WHAT TO DO – Give again, exactly as written, each line of the material below starting at the line that contains "Close the Project" and ending at the line that contains "Task: Open the cloud". Both ends count, and no other line does.

GIVEN RECORDS –
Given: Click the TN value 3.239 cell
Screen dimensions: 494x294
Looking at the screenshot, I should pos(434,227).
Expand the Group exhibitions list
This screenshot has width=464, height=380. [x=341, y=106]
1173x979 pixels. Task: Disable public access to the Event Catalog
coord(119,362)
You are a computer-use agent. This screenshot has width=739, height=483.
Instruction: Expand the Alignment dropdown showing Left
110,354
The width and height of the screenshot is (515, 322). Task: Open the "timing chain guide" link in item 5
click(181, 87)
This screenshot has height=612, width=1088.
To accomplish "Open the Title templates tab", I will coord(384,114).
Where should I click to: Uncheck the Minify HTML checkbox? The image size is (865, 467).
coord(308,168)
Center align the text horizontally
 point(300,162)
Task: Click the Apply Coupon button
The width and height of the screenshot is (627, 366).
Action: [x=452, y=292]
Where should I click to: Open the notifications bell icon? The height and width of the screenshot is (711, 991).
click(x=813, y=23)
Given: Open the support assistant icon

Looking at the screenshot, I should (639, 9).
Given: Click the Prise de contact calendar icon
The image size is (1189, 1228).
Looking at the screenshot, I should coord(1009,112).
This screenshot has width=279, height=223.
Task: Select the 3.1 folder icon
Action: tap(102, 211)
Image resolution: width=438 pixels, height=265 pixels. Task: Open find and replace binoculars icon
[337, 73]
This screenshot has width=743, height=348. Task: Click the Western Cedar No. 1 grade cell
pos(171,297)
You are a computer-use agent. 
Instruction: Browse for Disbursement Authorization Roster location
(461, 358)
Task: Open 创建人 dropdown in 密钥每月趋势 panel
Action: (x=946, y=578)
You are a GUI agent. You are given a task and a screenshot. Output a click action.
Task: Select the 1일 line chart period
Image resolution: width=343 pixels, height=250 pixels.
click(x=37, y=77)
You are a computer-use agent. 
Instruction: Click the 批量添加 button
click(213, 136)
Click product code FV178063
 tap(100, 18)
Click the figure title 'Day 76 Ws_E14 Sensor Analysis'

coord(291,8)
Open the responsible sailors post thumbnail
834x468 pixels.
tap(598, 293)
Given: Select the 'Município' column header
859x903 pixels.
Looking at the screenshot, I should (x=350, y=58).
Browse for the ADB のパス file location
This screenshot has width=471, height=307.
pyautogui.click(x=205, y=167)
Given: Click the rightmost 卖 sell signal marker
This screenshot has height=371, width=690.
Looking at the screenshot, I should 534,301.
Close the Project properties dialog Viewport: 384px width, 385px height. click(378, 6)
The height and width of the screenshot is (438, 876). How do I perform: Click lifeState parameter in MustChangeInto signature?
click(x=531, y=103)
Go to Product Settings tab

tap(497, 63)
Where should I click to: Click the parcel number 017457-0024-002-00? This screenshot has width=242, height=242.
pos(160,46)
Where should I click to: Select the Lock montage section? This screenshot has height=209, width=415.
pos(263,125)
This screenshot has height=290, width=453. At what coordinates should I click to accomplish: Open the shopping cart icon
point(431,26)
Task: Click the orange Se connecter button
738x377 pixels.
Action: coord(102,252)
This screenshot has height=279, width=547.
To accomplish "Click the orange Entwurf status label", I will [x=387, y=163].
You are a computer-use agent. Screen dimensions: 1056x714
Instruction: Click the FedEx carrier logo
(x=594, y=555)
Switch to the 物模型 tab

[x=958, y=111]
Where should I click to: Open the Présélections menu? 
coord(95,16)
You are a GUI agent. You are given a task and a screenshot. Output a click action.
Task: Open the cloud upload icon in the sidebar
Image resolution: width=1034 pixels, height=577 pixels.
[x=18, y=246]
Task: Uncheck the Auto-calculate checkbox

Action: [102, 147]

EXERCISE RESPONSE –
Close the Project properties dialog Viewport: 384px width, 385px height. click(378, 6)
The height and width of the screenshot is (438, 876). How do I perform: Click lifeState parameter in MustChangeInto signature?
click(x=531, y=103)
Go to Product Settings tab

tap(497, 63)
Where should I click to: Click the parcel number 017457-0024-002-00? This screenshot has width=242, height=242.
pos(160,46)
Where should I click to: Select the Lock montage section? This screenshot has height=209, width=415.
pos(263,125)
This screenshot has height=290, width=453. At what coordinates should I click to accomplish: Open the shopping cart icon
point(431,26)
Task: Click the orange Se connecter button
738x377 pixels.
Action: coord(102,252)
This screenshot has height=279, width=547.
To accomplish "Click the orange Entwurf status label", I will [x=387, y=163].
You are a computer-use agent. Screen dimensions: 1056x714
Instruction: Click the FedEx carrier logo
(x=594, y=555)
Switch to the 物模型 tab

[x=958, y=111]
Where should I click to: Open the Présélections menu? 
coord(95,16)
You are a GUI agent. You are given a task and a screenshot. Output a click action.
Task: Open the cloud upload icon in the sidebar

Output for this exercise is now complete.